BEGIN Data extracts

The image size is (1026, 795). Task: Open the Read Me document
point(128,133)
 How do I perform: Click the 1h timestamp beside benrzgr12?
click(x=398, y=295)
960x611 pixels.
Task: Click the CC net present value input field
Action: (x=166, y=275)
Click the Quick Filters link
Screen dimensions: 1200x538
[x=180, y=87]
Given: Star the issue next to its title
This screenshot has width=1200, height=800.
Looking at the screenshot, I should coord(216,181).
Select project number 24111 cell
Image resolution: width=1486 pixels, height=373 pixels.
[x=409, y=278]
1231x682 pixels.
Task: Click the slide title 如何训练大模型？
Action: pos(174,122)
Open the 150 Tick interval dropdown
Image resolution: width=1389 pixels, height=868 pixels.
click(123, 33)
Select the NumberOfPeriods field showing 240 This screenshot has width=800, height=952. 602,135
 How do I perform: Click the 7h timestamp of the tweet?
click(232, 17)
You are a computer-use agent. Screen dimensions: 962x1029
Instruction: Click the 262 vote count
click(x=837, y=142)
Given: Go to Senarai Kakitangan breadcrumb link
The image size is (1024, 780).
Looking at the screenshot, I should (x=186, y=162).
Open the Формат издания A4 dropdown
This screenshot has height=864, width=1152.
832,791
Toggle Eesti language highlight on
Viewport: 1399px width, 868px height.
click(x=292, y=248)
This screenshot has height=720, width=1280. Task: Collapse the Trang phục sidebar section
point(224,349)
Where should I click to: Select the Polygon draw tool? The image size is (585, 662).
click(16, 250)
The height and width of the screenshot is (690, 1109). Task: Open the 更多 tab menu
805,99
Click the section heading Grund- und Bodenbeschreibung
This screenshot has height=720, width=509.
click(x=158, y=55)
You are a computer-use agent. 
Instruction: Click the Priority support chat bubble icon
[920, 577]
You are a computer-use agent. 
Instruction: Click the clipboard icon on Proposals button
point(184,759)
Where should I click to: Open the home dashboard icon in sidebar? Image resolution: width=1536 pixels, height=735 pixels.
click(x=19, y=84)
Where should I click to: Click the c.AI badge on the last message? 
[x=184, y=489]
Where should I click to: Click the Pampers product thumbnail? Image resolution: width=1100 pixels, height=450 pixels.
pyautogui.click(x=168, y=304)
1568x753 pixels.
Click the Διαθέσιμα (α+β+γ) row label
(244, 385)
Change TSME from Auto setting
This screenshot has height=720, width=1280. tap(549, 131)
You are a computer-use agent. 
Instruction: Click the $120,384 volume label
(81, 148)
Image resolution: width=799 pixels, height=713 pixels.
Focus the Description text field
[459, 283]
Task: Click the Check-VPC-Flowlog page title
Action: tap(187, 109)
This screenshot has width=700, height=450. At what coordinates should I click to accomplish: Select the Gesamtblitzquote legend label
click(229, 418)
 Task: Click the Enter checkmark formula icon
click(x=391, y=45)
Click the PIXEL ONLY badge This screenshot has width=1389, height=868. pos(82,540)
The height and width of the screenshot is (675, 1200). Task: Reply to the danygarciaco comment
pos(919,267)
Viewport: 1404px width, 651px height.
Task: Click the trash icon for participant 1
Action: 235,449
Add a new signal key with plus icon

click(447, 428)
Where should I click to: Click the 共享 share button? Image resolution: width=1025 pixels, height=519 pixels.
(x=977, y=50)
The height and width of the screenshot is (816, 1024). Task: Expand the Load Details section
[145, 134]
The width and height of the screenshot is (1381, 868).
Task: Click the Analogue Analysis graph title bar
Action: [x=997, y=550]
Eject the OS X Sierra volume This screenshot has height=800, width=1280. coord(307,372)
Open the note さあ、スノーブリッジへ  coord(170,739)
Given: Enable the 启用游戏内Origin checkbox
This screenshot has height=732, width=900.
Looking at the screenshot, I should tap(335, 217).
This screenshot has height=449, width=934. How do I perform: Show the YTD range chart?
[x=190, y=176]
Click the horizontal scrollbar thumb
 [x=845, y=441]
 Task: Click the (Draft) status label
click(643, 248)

END Data extracts

Only the lines above from the one with "Task: Click the Enter checkmark formula icon" through the one with "Click the PIXEL" should be duplicated, character for character.

 Task: Click the Enter checkmark formula icon
click(x=391, y=45)
Click the PIXEL ONLY badge This screenshot has width=1389, height=868. pos(82,540)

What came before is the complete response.